Think of that--one plant produces several hundred thousand potential offspring. Scientists have documented how many actually take root, mature, and reproduce. By the 1890s, researchers reported the first of these Ukrainian hitchhikers arrived in Scotland, South Dakota, in the 1870s. Before 1900, the government assigned U.S. botanist Lyster Hoxey Dewey to investigate this curse to western agriculturists. Dewey, wrote, “The rapidity with which the Russian thistle has spread, both in infesting new territory and in thoroughly covering that already infested, far exceeds that of any weed known in America.” According to writer Doug Main, the only two states that don’t have tumbleweeds are Alaska and Florida. That’s a record-breaking invasion!
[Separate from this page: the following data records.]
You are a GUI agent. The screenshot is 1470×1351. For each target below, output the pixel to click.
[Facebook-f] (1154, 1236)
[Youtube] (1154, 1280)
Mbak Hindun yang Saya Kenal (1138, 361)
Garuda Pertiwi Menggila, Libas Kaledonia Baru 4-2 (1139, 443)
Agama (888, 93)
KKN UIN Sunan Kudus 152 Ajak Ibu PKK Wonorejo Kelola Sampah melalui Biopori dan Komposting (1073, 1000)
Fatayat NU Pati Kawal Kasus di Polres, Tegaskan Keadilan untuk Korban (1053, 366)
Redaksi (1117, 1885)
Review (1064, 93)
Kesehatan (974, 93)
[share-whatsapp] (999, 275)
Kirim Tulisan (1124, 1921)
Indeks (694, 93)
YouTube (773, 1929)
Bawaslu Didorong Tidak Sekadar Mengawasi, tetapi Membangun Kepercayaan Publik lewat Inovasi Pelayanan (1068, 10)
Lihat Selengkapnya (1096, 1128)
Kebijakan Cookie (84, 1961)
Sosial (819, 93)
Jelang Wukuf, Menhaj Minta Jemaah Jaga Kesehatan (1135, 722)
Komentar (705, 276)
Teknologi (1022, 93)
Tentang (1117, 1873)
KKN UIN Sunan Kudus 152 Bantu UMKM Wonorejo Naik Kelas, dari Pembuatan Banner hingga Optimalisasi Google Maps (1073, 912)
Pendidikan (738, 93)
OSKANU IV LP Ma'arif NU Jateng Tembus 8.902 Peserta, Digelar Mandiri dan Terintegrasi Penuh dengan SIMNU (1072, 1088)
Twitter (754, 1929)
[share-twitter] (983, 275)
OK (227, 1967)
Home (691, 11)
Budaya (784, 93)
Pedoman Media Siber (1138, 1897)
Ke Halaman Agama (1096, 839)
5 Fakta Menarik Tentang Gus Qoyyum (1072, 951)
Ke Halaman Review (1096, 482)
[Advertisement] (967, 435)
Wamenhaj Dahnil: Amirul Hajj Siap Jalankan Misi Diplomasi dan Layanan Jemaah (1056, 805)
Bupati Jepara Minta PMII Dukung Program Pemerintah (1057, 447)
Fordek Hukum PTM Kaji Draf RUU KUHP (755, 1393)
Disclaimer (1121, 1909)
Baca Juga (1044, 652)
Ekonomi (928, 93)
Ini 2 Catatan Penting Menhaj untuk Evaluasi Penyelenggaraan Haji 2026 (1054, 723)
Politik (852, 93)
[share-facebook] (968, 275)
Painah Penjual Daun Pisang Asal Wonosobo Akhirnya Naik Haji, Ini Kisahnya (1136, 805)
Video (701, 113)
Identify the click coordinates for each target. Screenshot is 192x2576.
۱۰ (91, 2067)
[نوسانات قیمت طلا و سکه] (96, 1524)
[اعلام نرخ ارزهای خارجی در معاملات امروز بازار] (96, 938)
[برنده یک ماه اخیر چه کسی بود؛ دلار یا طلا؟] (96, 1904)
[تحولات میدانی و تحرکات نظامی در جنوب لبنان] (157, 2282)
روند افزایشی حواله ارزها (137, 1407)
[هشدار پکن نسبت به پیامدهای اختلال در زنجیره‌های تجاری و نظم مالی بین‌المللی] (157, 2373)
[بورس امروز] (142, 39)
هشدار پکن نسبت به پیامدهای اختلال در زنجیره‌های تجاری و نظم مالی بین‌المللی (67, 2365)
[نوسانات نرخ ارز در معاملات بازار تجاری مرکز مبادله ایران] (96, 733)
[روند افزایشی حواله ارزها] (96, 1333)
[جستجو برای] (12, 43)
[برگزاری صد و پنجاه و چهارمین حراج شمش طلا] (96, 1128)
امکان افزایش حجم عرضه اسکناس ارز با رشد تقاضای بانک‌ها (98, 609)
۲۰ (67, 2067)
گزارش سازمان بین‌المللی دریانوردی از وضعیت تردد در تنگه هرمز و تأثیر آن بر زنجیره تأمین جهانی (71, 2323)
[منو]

The day I drove across the Panhandle, herds of rolling thistles bounded over barbwire fences, surging across roads. This dark force made me think of millions of roaming bison 150 years ago. Due to sheer size, these mammals halted train travel. The tumbling seed-sowers I encountered didn’t halt traffic, but they slowed it.

Due to wind speeds, thorny orbs, small and large, rocketed across flat grasslands. I was glad to travel protected in a vehicle and not afoot like pastured cattle or wild critters. A thistle scouring of this magnitude would leave a being picking stickers for weeks. Unfortunately, these dried plants came in numbers so enormous I couldn’t avoid whacking one after another and dragged several beneath my vehicle until friction shattered and scattered them.

While I smacked some, others slammed into the sides of my Toyota hard enough I felt vibrations through the steering wheel. I’d like to think these collisions halted their seed dispersion, but that’s a vain wish. In fact, I’ve probably introduced Oklahoma thistle DNA to Kansas varieties.

Hookerites may disagree, but that sweatshirt’s claim to fame limits the scope of this invasive plant. The entire Great Plains is the Tumbleweed Capital of America.